--- Records shown Enclosed Below ---

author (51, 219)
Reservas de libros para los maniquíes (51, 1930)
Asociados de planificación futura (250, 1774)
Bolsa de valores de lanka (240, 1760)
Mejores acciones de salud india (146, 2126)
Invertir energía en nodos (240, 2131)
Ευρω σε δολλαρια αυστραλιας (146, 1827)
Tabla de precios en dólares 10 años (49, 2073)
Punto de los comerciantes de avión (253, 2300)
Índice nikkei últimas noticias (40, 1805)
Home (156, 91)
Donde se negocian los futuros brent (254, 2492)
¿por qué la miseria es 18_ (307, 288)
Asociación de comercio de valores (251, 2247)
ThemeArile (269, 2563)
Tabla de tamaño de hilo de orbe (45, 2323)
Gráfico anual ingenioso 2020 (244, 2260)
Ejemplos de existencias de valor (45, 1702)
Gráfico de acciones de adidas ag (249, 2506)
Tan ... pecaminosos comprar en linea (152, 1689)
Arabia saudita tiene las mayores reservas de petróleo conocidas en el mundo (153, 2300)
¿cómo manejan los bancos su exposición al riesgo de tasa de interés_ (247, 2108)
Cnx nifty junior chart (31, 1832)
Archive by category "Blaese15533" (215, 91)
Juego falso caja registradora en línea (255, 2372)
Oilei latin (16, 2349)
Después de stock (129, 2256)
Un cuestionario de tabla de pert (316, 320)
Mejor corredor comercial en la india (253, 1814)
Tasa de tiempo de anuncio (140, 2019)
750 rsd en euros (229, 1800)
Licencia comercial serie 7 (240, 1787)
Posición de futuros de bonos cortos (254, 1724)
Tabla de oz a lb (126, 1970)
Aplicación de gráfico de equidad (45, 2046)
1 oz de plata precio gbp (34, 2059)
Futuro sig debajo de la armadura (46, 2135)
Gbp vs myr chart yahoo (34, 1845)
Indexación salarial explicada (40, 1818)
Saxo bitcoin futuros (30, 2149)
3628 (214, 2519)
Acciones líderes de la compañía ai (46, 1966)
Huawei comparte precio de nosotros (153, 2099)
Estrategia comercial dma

--- End of Enclosed Records shown ---

Keep only the lines from the line with "Indexación salarial explicada (40, 1818)" to the end of the records above, and repeat them exactly.

Indexación salarial explicada (40, 1818)
Saxo bitcoin futuros (30, 2149)
3628 (214, 2519)
Acciones líderes de la compañía ai (46, 1966)
Huawei comparte precio de nosotros (153, 2099)
Estrategia comercial dma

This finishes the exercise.